The Department of Treasury’s Office of Foreign Asset Control (OFAC) has steadily expanded its influence in the enforcement landscape.  Global companies now face a complex regime of sanctions that require careful navigation.

As the U.S. government expands its reliance on sanctions to influence foreign actors and advance foreign policy interests, global companies have to design and implement robust trade compliance programs.  In recognition of this fact, OFAC is planning to issue guidance on compliance programs sometime early in 2019.

While OFAC did not have a record-setting year in terms of enforcement actions in comparison to prior years, OFAC has been extremely busy administering the Ukraine-Russia sanctions program and re-imposing the Iran sanctions program.  In its boldest move yet in the sanctions arena, OFAC adopted broad sanctions against Russian Oligarchs, which ultimately led to divestiture of Oleg Daripaska’s interests in several related companies.

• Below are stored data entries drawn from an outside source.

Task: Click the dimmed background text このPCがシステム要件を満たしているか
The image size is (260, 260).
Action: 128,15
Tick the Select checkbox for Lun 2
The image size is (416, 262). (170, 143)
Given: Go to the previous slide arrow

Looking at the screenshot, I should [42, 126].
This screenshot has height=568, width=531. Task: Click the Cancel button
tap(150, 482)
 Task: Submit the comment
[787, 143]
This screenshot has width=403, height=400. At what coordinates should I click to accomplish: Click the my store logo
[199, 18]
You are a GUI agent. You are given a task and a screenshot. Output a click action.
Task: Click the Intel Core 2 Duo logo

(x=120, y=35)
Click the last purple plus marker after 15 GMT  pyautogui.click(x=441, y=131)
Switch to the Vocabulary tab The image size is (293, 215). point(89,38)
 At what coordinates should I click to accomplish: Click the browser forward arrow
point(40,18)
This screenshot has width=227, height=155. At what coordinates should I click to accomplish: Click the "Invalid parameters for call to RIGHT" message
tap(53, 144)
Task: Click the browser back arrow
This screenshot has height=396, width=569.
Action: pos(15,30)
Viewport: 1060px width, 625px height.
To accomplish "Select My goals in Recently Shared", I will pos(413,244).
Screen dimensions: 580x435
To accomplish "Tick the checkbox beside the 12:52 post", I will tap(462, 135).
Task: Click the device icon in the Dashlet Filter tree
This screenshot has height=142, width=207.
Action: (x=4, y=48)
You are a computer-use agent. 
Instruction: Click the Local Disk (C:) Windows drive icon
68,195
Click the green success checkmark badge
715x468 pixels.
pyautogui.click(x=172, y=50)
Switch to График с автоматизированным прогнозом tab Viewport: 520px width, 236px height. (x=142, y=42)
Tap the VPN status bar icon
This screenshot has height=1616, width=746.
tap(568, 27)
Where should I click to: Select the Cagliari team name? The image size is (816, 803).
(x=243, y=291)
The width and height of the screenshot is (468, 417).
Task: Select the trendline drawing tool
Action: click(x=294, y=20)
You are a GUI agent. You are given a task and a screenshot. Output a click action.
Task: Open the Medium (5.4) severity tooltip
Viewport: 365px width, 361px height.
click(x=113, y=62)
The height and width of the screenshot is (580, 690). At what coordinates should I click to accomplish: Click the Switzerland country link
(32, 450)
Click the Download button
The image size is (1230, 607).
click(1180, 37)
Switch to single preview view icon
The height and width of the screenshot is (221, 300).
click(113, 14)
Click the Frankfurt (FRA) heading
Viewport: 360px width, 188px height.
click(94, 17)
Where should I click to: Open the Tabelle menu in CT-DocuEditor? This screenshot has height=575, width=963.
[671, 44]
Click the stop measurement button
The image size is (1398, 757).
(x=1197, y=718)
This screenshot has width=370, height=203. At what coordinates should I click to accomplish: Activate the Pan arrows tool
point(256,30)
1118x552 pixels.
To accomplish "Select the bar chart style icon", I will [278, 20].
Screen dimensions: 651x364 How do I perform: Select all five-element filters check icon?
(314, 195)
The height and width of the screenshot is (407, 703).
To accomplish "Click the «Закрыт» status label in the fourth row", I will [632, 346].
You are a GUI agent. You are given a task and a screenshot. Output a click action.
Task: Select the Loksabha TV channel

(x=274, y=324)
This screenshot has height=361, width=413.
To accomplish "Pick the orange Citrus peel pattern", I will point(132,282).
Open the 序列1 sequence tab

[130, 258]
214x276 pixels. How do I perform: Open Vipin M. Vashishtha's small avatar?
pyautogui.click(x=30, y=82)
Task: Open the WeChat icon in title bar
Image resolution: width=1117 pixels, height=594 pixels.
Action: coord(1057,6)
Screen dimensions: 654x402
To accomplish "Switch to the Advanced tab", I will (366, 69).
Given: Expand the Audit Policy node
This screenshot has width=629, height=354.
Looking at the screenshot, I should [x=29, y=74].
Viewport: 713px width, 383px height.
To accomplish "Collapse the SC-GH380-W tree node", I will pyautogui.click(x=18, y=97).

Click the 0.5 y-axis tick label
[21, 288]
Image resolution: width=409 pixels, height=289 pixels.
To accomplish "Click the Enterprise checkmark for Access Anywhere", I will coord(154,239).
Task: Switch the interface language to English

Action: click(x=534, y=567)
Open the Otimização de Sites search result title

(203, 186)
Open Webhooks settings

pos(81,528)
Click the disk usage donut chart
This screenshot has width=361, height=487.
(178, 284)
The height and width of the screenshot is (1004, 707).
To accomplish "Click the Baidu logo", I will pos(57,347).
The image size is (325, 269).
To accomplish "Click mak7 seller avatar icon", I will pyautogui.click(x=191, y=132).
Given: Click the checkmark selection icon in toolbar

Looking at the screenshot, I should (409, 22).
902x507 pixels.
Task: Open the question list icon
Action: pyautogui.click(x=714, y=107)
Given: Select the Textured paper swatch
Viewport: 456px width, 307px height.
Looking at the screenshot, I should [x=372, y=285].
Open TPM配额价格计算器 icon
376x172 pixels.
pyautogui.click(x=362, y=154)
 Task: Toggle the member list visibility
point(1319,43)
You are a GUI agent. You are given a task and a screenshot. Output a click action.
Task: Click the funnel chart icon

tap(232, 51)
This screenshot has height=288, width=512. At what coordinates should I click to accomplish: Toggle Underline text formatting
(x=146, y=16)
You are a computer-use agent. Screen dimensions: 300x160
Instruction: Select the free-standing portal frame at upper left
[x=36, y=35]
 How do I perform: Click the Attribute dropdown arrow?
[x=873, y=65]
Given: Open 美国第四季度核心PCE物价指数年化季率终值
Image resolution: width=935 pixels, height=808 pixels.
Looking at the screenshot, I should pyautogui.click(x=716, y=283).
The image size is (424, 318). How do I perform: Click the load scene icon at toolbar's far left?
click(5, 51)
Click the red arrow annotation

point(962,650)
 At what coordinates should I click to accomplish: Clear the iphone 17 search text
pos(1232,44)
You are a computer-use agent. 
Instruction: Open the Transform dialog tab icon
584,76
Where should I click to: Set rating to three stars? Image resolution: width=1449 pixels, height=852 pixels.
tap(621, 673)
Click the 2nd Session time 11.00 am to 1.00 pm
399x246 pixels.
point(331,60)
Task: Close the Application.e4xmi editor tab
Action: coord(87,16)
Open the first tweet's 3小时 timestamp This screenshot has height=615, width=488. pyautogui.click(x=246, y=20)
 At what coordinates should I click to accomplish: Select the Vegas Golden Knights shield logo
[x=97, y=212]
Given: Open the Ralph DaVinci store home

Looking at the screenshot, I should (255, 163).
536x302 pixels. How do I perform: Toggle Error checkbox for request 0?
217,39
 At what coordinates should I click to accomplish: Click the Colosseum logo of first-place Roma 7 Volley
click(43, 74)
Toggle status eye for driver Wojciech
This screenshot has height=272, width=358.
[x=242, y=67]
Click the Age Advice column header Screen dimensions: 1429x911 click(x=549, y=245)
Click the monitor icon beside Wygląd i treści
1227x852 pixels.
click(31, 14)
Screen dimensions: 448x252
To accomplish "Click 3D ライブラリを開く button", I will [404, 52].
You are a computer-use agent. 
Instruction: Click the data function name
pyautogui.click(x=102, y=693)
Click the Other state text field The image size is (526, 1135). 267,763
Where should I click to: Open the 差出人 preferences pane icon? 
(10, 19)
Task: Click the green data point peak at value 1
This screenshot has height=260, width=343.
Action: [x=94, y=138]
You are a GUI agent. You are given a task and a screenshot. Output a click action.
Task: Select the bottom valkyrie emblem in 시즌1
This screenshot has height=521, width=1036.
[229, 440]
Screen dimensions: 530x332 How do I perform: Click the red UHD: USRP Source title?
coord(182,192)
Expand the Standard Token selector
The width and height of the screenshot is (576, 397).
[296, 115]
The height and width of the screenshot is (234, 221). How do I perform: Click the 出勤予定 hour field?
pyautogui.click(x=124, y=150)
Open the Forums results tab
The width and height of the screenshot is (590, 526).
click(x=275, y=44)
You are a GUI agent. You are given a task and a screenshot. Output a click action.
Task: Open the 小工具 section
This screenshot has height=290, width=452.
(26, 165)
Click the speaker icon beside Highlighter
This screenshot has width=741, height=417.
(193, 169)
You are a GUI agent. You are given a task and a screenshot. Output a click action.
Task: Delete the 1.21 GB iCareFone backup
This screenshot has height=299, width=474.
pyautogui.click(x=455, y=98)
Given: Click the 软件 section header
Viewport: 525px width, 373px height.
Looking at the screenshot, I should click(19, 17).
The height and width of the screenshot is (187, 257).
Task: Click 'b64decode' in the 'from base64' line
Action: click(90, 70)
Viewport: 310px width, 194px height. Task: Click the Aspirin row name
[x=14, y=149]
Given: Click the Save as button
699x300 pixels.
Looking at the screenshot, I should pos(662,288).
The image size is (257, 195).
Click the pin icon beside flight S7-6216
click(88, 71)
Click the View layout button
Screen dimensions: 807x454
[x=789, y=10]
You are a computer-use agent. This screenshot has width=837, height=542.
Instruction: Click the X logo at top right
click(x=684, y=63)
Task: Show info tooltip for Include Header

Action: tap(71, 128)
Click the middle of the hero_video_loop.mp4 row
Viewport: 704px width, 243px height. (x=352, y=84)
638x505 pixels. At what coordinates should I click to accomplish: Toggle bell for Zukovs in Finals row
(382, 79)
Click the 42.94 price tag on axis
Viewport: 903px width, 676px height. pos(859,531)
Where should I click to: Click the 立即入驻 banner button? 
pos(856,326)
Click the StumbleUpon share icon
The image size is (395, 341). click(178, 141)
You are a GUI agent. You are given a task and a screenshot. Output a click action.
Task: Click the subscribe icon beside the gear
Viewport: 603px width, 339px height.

For 2018, OFAC had only 7 separate enforcement actions, totaling 71.5 million in total civil penalties.  Interestingly, OFAC did not announce its first enforcement action until June 2018.

OFAC continued to punish global banks for violating OFAC sanctions.  This year, Société Genéralé and JP Morgan Chase, reached settlements of $55 and $5 million, respectively, for violating OFAC sanctions.

But the most important OFAC sanctions enforcement action, by far, was the resolution of the Epsilon case (here).  In that case, OFAC was victorious in its appeals position regarding the applicable standard for enforcing third-party liability for violation of sanctions regulations.  As affirmed by the US Court of Appeals for the District of Columbia Circuit, a company violates a sanctions regime if it ships products to a third-party when the company knows or should have known that the third-party intended to ship the product to a prohibited entity (SDN or country-specific prohibition).  The key point in this decision is the company’s state of mind at the time of the shipment – the government need not prove that the product ultimately was shipped to a prohibited person or entity, only that the company knew or should have known the third party intended to ship the product to a prohibited entity (SDN or country-specific prohibition).

Companies have to focus on their third-party risks, not just in the FCPA context, but in the sanctions enforcement arena.  This requires companies to commit to more than just “screening” of distributors and companies but proactive compliance strategies that include robust contractual protections, training, monitoring of third parties, and auditing of third parties to ensure compliance with sanctions restrictions.

Unfortunately, too many companies believe that screening third parties and customers through open source intelligence is all that is required.  Sanctions compliance requires careful design and implementation of the required elements of a compliance program.  OFAC’s upcoming guidance will reinforce the need for a robust compliance program, not just a stand-alone system for screening third parties and customers.

OFAC intends to hold companies accountable, whether in a voluntary disclosure situation or an OFAC-initiated enforcement  action.  In doing so, OFAC professionals will review company compliance programs with a keen eye toward each program element, including: tone-at-the-top; policies and procedures; internal investigations and internal complaints; third-party and customer screening; training; auditing and assessment.